Re: [PATCH v5 3/3] mm/khugepaged: maintain page cache uptodate flag

From: Song Liu
Date: Wed Mar 29 2023 - 12:54:07 EST




> On Mar 24, 2023, at 6:31 AM, Matthew Wilcox <willy@xxxxxxxxxxxxx> wrote:
>
> On Fri, Mar 24, 2023 at 06:03:37AM +0000, Song Liu wrote:
>>
>>
>>> On Mar 23, 2023, at 8:30 PM, Matthew Wilcox <willy@xxxxxxxxxxxxx> wrote:
>>
>> [...]
>>
>>>
>>> The Uptodate flag check needs to be done by the caller; the
>>> find_get_page() family return !uptodate pages.
>>>
>>> But find_get_page() does not advertise itself as NMI-safe. And I
>>> think it's wrong to try to make it NMI-safe. Most of the kernel is
>>> not NMI-safe. I think it's incumbent on the BPF people to get the
>>> information they need ahead of taking the NMI. NMI handlers are not
>>> supposed to be doing a huge amount of work!
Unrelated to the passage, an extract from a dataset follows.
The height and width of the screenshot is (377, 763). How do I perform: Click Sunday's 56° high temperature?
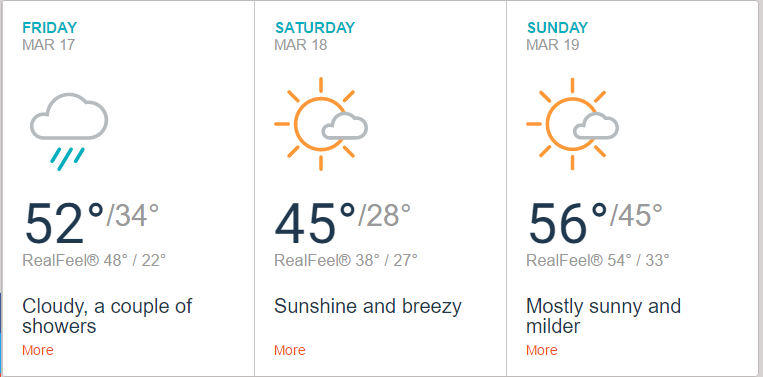pyautogui.click(x=568, y=223)
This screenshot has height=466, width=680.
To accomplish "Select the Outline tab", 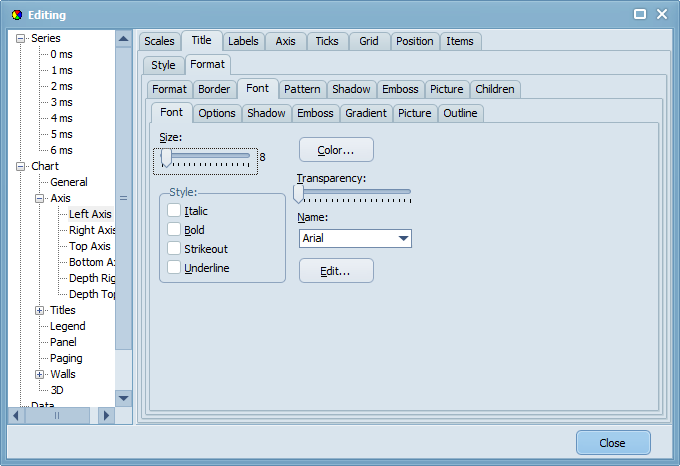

I don't really understand
>>> why it needs to do work in NMI context; surely it can note the location of
>>> the fault and queue work to be done later (eg on irq-enable, task-switch
>>> or return-to-user)
>>
>> The use case here is a profiler (similar to perf-record). Parsing the
>> build id in side the NMI makes the profiler a lot simpler. Otherwise,
>> we will need some post processing for each sample.
>
> Simpler for you, maybe. But this is an NMI! It's not supposed to
> be doing printf-formatting or whatever, much less poking around
> in the file cache. Like perf, it should record a sample and then
> convert that later. Maybe it can defer to a tasklet, but i think
> scheduling work is a better option.
>
>> OTOH, it is totally fine if build_id_parse() fails some time, say < 5%.
>> The profiler output is still useful in such cases.
>>
>> I guess the next step is to replace find_get_page() with a NMI-safe
>> version?
>
> No, absolutely not. Stop doing so much work in an NMI.

While I understand the concern, it is not something we can easily remove,
as there are users rely on this feature. How about we discuss this at
upcoming LSFMMBPF?

Thanks,
Song